FX Daily: Trive Bearish on AUD/CHF
The Australia Monthly CPI came in higher, with some measures showing signs of cooling. However, this data alone isn't enough to prompt the RBA to consider a rate cut. Meanwhile, as geopolitical tensions ease, France continues to face pressure due to its weaker fundamentals.
AUD: Not so easy
The near-term outlook for the AUD remains supported by domestic factors, with the latest RBA meeting minutes indicating that the Board is likely to keep rates on hold for an extended period due to ongoing inflation uncertainty. The RBA stressed the importance of remaining vigilant against inflation risks, maintaining that policy must stay restrictive. Although the minutes suggest a hawkish tone, they also reveal the Board’s reluctance to hike rates, favouring a steady cash rate to gradually manage inflation, even if it takes longer to meet targets. However, external factors present challenges for the AUD. Iron ore prices have fallen below USD 100 per ton, and while investors are cautiously returning to carry trades, the RBA continues to resist market expectations of a 25bps rate cut by year-end.
Australia’s monthly inflation data surprised modestly to the upside. Headline inflation came out at 3.5% y/y, down from 3.8% y/y, but slightly a bit higher than the consensus forecast of 3.4% y/y. Although few measures are cooling, this data supports the RBA’s rhetoric that it is too early to discuss rate cuts and the central bank will likely wait on the Q3 inflation data in late October.
As a reminder, the most recent RBA Minutes from the August 5th-6th meeting noted that the Board considered a rate hike but ultimately decided that holding rates steady better balanced the risks. RBA Governor Michele Bullock reiterated a hawkish stance in the post-meeting press conference, stating that while a rate cut is not on the near-term agenda, the Board is ready to raise rates if necessary. She also emphasized that market pricing for rate cuts over the next six months does not align with the Board’s outlook.
CHF: Unchanged
From a broader perspective, Switzerland's fundamental outlook remains steady, with the market still expecting a potential rate cut from the SNB later this year. July inflation data came in at 1.3% y/y, which is in line with the SNB’s forecasts, suggesting that the central bank may maintain its current stance. During the June meeting, SNB President Thomas Jordan expressed concerns about a strong CHF, noting it could hurt domestic importers and exacerbate inflationary pressures. However, the recent strength of the CHF may be driven by market hedging as investors grow increasingly concerned about a potential US recession.

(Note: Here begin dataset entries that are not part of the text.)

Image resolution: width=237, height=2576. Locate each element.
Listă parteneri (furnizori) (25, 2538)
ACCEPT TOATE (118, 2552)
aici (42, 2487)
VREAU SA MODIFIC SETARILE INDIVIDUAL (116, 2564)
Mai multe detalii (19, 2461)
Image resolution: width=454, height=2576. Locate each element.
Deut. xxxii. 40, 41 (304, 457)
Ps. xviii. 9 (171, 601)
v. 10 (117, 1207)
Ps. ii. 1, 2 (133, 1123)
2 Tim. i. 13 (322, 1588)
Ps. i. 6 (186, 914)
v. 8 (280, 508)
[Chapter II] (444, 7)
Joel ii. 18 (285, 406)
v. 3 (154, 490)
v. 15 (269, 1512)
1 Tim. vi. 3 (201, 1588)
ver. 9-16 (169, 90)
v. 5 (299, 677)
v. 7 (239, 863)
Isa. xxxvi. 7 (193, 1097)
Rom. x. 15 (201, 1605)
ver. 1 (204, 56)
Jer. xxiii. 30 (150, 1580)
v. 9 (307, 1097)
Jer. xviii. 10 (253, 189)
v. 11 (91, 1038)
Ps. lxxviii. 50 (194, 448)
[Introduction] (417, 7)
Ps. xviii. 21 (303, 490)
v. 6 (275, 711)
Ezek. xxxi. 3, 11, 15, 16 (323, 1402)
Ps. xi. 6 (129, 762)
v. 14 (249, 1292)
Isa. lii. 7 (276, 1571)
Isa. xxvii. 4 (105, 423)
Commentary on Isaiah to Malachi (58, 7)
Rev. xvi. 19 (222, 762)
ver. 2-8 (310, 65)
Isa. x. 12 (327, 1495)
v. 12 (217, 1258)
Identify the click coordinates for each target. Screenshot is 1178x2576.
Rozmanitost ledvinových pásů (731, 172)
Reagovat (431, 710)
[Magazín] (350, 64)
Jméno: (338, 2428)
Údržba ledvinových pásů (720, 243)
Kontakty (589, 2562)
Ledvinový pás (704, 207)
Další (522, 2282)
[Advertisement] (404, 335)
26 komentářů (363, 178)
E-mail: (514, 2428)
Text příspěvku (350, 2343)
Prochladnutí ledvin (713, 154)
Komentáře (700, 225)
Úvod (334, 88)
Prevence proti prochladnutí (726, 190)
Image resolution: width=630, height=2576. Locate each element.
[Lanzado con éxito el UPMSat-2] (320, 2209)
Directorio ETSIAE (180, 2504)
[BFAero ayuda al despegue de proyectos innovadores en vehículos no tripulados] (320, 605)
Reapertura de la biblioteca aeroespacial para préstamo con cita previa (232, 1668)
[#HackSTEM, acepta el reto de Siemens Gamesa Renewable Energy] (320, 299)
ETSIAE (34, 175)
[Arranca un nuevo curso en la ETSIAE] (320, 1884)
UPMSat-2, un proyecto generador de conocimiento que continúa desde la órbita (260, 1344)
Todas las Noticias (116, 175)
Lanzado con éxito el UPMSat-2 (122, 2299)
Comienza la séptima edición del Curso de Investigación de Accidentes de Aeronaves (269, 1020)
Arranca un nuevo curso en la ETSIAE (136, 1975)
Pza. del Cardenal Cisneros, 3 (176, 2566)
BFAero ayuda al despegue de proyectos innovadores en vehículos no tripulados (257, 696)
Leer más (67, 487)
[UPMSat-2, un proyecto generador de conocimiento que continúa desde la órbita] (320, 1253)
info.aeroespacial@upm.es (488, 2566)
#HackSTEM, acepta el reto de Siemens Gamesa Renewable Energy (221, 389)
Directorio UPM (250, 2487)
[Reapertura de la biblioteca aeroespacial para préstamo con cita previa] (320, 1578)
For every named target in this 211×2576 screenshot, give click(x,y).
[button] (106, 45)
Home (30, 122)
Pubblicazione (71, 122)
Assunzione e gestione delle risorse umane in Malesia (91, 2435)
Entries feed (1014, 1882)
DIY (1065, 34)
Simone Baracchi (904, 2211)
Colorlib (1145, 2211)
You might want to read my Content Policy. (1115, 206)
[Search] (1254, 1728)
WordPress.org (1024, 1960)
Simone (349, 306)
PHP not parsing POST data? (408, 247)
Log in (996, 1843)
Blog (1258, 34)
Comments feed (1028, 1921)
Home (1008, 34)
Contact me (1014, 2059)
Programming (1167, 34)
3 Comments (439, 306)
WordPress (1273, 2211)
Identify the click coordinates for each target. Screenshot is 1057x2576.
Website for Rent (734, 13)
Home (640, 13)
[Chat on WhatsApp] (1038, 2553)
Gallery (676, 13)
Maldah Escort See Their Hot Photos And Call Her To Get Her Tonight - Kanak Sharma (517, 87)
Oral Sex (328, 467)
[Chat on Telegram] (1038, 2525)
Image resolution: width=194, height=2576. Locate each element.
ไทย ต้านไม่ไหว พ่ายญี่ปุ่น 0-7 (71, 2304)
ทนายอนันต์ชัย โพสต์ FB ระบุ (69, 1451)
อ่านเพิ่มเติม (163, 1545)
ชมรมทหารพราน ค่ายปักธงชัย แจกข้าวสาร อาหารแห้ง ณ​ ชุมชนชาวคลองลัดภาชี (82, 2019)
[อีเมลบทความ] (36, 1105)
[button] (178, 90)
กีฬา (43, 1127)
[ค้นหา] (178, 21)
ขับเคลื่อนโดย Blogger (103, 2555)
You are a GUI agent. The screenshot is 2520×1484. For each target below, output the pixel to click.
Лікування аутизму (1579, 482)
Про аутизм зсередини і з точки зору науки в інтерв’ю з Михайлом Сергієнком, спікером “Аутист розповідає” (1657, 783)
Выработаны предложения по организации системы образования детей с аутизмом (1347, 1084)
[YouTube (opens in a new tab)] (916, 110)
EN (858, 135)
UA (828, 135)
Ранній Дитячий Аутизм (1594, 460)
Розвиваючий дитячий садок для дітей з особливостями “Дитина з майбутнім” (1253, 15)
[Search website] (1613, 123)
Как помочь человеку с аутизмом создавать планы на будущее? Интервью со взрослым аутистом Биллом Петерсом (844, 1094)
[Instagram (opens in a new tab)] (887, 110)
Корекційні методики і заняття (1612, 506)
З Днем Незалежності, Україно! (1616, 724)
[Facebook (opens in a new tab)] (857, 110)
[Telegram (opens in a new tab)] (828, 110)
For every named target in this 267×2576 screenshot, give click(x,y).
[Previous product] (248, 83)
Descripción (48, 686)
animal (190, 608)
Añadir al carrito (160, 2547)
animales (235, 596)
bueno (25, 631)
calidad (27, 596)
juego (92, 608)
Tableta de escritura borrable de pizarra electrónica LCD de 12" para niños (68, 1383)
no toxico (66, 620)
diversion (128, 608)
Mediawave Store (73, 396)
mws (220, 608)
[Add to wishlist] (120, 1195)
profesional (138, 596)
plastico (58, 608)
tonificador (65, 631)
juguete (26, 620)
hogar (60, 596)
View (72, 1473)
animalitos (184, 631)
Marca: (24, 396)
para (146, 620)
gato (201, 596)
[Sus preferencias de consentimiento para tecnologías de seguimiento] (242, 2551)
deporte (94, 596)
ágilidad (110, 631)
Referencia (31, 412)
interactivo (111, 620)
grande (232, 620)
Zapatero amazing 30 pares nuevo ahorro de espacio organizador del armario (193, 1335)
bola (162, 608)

Goldman Sachs recently suggested that the SNB likely intervened last week to curb CHF strength, citing unusual price action, a rise in sight deposits, and the SNB’s historical patterns. Looking ahead, the CHF agenda is relatively light, with no significant events likely to drive the currency. Additionally, without further developments from geopolitical tensions, such as a response from Iran, the CHF’s recent strength could gradually fade.